▶ **WHAT YOU SHOULD DO**
Please copy the book review below in full, word for word.

Thoughts about A Year of Biblical Womanhood by Rachel Held Evans
I had planned to wait until the last week of October to review this book—as requested by the publisher. The book’s official publication date is October 30, but it is already being widely discussed and criticized by people who have received “advance reader’s copies” (like me). Some complementarian bloggers are attacking it without reading it (based on what they’ve heard about it from others who may or may not have read it). This reminds me of the brouhaha over Rob Bell’s Love Wins. I’d like to challenge people to either read the book or shut up until they’ve read it.
A Year of Biblical Womanhood is a delightful read—funny, sad, bewildering, shocking, thought-provoking. It’s Rachel Held Evans’ report of and reflections on attempting for one year to live as much according to biblical instructions about women, interpreted as literally as possible. She made every effort not to be selective, but to practice everything the Bible says about women’s behavior. Ironically, some complementarian bloggers are criticizing her for being insufficiently selective when they are the ones who have urged women not to be selective about conforming to biblical “standards” of womanly behavior.

▶ **COLLECTED DATA**
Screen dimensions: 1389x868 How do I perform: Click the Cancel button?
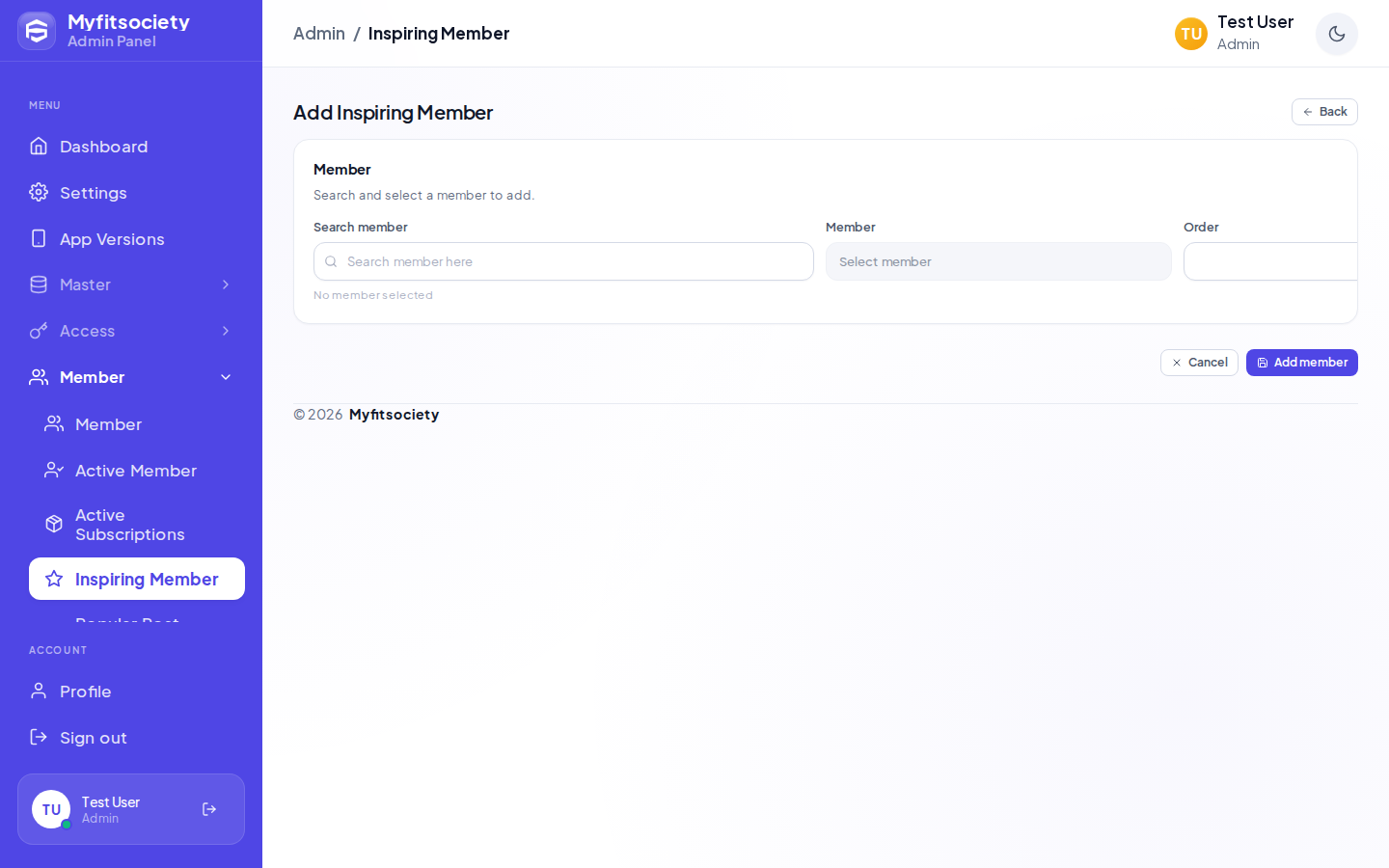(1199, 363)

▶ **IN RESPONSE**
Thoughts about A Year of Biblical Womanhood by Rachel Held Evans
I had planned to wait until the last week of October to review this book—as requested by the publisher. The book’s official publication date is October 30, but it is already being widely discussed and criticized by people who have received “advance reader’s copies” (like me). Some complementarian bloggers are attacking it without reading it (based on what they’ve heard about it from others who may or may not have read it). This reminds me of the brouhaha over Rob Bell’s Love Wins. I’d like to challenge people to either read the book or shut up until they’ve read it.
A Year of Biblical Womanhood is a delightful read—funny, sad, bewildering, shocking, thought-provoking. It’s Rachel Held Evans’ report of and reflections on attempting for one year to live as much according to biblical instructions about women, interpreted as literally as possible. She made every effort not to be selective, but to practice everything the Bible says about women’s behavior. Ironically, some complementarian bloggers are criticizing her for being insufficiently selective when they are the ones who have urged women not to be selective about conforming to biblical “standards” of womanly behavior.